▸ Stated goal:
Scale the rows below, starting with the line that contains "1280x507 pixels." and going on through the line that contains "will [826, 215].", and give every one of those lines again, requests included. Multiply each click coordinate in the answers by 2.55 and round to whole numbers, with halves rounded up.

▸ Given data:

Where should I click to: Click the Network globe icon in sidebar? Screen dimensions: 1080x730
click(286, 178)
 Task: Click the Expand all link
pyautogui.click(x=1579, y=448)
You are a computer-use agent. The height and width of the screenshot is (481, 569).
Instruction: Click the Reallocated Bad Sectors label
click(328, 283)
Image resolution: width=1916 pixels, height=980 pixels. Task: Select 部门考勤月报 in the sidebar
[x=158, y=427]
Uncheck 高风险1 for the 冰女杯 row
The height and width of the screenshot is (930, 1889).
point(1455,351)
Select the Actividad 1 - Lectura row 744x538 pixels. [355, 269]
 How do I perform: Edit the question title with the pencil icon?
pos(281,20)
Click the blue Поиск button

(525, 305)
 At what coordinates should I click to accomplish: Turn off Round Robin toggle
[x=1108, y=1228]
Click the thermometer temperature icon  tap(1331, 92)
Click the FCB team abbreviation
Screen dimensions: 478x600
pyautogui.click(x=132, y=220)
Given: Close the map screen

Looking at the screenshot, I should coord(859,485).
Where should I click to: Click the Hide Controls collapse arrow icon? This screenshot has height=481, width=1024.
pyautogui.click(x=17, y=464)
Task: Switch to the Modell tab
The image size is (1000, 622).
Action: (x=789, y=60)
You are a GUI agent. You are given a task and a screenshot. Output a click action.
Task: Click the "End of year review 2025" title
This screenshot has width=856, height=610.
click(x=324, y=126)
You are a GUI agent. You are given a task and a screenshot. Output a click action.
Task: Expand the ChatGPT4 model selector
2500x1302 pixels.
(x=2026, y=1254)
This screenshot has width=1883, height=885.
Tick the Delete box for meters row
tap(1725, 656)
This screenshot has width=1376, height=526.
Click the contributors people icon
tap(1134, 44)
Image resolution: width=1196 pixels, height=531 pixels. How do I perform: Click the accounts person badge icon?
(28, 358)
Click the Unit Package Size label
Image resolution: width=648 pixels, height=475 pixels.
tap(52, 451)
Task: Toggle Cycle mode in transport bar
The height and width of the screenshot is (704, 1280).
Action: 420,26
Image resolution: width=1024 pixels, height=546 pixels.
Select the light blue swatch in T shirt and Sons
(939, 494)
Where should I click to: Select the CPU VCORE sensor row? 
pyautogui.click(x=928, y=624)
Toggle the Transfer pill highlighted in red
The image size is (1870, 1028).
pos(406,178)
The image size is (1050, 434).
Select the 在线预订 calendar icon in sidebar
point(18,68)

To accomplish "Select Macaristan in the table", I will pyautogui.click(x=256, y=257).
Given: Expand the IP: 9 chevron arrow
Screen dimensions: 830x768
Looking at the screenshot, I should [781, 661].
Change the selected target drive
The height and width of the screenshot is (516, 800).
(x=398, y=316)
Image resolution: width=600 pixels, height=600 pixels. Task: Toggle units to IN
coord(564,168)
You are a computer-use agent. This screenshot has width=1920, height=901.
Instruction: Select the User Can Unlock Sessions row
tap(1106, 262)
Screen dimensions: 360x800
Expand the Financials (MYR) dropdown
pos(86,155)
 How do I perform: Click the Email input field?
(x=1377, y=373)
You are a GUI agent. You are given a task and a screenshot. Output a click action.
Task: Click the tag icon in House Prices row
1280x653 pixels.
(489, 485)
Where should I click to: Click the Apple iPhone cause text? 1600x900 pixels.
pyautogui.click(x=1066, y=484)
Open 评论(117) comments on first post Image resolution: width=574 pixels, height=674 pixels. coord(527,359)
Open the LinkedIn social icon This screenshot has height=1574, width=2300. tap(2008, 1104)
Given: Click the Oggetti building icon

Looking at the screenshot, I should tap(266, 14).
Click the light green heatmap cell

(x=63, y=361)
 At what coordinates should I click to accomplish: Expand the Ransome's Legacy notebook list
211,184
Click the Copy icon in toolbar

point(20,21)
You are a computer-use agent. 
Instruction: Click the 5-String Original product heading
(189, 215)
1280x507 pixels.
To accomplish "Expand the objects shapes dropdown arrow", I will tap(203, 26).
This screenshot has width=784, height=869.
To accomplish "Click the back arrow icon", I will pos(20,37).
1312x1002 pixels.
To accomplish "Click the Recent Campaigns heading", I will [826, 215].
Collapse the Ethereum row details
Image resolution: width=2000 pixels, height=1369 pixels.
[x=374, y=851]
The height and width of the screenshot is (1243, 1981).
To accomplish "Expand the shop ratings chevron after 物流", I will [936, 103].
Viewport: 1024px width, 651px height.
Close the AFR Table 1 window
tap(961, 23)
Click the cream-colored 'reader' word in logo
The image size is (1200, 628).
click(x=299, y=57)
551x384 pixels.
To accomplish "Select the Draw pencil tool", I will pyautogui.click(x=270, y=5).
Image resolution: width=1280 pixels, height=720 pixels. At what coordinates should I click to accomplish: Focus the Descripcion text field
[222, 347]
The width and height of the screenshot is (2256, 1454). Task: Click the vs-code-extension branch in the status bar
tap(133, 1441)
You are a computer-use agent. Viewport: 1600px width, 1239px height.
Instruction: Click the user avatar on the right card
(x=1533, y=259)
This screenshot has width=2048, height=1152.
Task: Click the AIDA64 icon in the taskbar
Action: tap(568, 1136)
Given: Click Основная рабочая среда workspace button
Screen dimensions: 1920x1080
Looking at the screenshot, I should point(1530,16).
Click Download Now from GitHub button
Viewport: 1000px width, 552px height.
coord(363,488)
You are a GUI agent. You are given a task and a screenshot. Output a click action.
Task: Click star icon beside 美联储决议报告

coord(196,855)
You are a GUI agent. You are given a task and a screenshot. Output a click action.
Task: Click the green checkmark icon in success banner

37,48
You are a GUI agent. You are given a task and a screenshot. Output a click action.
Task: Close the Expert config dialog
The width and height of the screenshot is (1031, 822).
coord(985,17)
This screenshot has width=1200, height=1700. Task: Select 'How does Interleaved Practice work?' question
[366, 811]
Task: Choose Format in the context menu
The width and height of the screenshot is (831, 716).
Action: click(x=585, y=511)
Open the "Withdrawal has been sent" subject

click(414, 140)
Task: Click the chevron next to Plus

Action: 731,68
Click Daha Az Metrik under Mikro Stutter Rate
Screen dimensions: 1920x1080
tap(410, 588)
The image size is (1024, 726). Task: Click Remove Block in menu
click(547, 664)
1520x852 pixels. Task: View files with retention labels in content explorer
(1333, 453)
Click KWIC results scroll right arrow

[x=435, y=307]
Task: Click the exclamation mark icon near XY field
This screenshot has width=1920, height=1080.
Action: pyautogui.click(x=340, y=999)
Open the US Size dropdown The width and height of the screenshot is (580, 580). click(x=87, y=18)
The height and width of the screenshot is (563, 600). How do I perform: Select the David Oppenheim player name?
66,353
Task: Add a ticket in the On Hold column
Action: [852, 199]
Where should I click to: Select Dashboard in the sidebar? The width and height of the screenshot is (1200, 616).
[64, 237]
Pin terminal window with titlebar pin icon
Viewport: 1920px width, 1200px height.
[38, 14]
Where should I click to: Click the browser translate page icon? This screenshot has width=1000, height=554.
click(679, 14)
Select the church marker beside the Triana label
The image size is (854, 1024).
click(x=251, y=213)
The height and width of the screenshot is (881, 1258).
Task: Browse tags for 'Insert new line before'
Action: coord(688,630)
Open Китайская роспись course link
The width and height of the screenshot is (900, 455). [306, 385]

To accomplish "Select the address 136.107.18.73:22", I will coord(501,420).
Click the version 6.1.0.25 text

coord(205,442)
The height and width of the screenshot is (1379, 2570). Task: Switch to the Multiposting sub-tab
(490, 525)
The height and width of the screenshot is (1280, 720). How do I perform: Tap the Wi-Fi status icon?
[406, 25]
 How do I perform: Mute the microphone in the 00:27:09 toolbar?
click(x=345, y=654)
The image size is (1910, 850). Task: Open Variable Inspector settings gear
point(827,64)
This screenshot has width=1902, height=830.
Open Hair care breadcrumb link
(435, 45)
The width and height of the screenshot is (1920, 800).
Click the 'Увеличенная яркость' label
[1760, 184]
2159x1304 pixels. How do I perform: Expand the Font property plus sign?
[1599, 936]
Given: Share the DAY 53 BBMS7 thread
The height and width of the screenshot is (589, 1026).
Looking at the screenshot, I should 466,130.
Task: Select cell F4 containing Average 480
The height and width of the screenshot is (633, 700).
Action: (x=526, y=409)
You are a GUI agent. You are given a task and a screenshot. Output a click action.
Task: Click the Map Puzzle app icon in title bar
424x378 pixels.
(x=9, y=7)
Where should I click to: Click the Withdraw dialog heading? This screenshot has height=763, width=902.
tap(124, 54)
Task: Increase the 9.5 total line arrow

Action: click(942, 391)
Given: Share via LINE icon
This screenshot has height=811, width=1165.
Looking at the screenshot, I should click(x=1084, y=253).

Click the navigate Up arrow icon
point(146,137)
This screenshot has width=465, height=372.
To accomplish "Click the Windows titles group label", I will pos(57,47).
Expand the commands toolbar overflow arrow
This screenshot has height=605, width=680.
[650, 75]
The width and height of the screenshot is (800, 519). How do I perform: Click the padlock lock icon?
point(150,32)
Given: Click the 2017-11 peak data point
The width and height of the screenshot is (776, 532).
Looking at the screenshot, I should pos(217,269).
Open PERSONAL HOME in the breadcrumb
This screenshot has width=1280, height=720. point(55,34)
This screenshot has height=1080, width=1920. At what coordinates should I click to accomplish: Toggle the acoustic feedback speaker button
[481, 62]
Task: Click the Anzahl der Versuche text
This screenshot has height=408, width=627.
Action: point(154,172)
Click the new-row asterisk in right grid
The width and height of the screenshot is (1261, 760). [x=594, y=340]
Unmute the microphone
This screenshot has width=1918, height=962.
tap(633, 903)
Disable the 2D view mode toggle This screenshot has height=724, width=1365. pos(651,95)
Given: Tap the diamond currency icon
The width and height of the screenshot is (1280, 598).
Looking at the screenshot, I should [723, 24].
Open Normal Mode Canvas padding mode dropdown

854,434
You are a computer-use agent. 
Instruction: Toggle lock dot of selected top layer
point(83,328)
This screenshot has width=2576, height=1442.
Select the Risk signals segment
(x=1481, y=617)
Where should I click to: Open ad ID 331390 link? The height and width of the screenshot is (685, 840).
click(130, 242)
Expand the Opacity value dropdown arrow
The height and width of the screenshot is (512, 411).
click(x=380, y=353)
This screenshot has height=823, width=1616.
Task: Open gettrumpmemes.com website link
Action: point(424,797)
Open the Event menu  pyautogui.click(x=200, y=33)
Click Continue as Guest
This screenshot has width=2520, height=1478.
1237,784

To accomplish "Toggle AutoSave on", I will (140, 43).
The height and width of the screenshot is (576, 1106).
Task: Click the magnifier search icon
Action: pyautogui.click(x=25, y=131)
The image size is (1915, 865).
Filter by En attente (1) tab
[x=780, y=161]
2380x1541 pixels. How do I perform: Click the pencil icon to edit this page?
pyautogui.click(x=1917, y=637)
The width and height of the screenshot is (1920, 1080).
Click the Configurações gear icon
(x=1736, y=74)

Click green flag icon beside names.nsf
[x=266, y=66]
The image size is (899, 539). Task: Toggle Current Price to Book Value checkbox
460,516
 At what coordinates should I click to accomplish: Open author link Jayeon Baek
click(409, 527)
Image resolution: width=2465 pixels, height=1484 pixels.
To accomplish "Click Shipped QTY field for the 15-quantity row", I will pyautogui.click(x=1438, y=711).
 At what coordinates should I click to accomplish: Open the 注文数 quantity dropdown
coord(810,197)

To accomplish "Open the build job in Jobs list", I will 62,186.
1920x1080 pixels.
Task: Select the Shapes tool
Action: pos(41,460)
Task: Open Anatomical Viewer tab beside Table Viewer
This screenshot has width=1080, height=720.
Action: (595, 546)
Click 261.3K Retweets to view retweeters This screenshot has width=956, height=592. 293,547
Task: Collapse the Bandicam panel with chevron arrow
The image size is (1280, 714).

▸ Response:
1280x507 pixels.
To accomplish "Expand the objects shapes dropdown arrow", I will tap(518, 66).
This screenshot has width=784, height=869.
To accomplish "Click the back arrow icon", I will pos(51,94).
1312x1002 pixels.
To accomplish "Click the Recent Campaigns heading", I will [2106, 548].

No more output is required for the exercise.